If I didn't explain it well, it's actually the exact opposite—because Rust cannot determine its exact lifetime at a point, it extends it to its true duration. It happened to me when taking a &mut inside a type that made it invariant, and I can't reference it again even though I didn't use the type that borrowed it anymore. Not sure if I explained myself clearly or just spoke a tongue twister

Alguém tem o link da Tokio

Po

Eu

Rola

Hi, could you help me with this question:
It’s about what happens when the blocking thread pool is completely in use. Let’s assume we are on Linux. For example, let’s take Notify without going into too much detail and see if I’m correct: when calling notified().await, Tokio likely spawns one of its blocking pool threads and puts it to sleep using a futex. Then, once someone wakes it up, it reschedules the task that triggered it.
If this is the case, then a non-blocking worker would actually block if it needs to use a thread from the blocking pool and that pool is completely occupied.
Maybe Notify can be handled without spawning any threads, but it’s just to illustrate the idea.

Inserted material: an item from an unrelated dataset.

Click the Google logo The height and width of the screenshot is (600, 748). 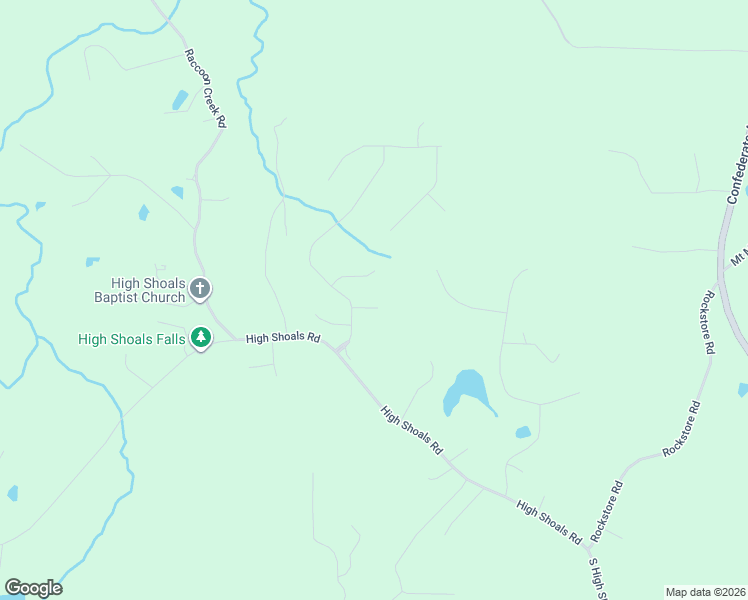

This is why the docs say that spawn_blocking is intended for bounded work only.
https://docs.rs/tokio/latest/tokio/task/fn.spawn_blocking.html#when-to-use-spawn_blocking-vs-dedicated-threads

There are no primitives in Tokio that work like the one you mentioned. Tokio only uses spawn_blocking in cases where the operation is something that will exit on its own eventually without outside input.

Such as reading a file.

Notify works by storing a Waker for the task that is waiting. You can think of a Waker as a closure that enqueues the async task to the queue of tasks that need to be polled again.

This way, Notify can function without taking up a blocking thread.

Ok, thank you very much. I assume that Notify has a counter and keeps the Waker on the heap while there are live instances, so it can be handled entirely in user space. And as you said, Tokio does not subtly spawn blocking threads when we are waiting on a future, so I suppose my doubt has been clarified. Thanks.